=== WHAT TO PRODUCE ===
Write out the entries from the start through the line with "Switch the view", swapping "icon" for "symbol" and leaving everything else unchanged.

=== RECORD SET ===
— BEGIN —

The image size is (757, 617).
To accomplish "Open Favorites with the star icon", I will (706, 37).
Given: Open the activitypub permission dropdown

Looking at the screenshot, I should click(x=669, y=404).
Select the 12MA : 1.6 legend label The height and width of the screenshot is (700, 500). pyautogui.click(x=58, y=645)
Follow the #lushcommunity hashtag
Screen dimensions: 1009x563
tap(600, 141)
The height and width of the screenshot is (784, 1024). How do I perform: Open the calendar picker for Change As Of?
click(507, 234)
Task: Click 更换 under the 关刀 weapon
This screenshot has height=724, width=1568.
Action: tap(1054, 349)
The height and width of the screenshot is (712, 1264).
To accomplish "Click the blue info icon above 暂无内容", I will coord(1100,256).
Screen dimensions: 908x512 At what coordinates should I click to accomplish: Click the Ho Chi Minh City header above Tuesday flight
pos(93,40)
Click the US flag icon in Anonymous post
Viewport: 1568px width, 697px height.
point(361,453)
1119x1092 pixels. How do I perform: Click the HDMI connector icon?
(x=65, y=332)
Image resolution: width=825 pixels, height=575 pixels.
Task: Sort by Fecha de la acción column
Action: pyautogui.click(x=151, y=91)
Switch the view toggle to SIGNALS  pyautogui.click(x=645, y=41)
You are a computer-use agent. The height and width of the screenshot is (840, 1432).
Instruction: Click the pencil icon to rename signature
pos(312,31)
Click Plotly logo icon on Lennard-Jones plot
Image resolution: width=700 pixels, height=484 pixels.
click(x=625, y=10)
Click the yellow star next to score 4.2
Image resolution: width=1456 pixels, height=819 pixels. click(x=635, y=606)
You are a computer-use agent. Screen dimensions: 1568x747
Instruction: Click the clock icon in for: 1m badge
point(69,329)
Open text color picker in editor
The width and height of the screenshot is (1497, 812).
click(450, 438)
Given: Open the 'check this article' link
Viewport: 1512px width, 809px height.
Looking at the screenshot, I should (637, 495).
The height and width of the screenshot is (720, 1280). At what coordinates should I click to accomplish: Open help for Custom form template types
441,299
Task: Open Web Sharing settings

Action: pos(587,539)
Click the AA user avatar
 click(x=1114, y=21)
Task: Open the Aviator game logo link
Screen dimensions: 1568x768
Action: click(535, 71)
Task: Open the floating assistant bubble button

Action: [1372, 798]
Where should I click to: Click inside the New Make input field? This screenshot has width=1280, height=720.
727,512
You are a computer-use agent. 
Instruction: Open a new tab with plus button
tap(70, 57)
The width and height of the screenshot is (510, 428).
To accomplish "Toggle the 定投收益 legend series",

— END —

=== RESULT ===
The image size is (757, 617).
To accomplish "Open Favorites with the star symbol", I will (706, 37).
Given: Open the activitypub permission dropdown

Looking at the screenshot, I should click(x=669, y=404).
Select the 12MA : 1.6 legend label The height and width of the screenshot is (700, 500). pyautogui.click(x=58, y=645)
Follow the #lushcommunity hashtag
Screen dimensions: 1009x563
tap(600, 141)
The height and width of the screenshot is (784, 1024). How do I perform: Open the calendar picker for Change As Of?
click(507, 234)
Task: Click 更换 under the 关刀 weapon
This screenshot has height=724, width=1568.
Action: tap(1054, 349)
The height and width of the screenshot is (712, 1264).
To accomplish "Click the blue info symbol above 暂无内容", I will coord(1100,256).
Screen dimensions: 908x512 At what coordinates should I click to accomplish: Click the Ho Chi Minh City header above Tuesday flight
pos(93,40)
Click the US flag symbol in Anonymous post
Viewport: 1568px width, 697px height.
point(361,453)
1119x1092 pixels. How do I perform: Click the HDMI connector symbol?
(x=65, y=332)
Image resolution: width=825 pixels, height=575 pixels.
Task: Sort by Fecha de la acción column
Action: pyautogui.click(x=151, y=91)
Switch the view toggle to SIGNALS  pyautogui.click(x=645, y=41)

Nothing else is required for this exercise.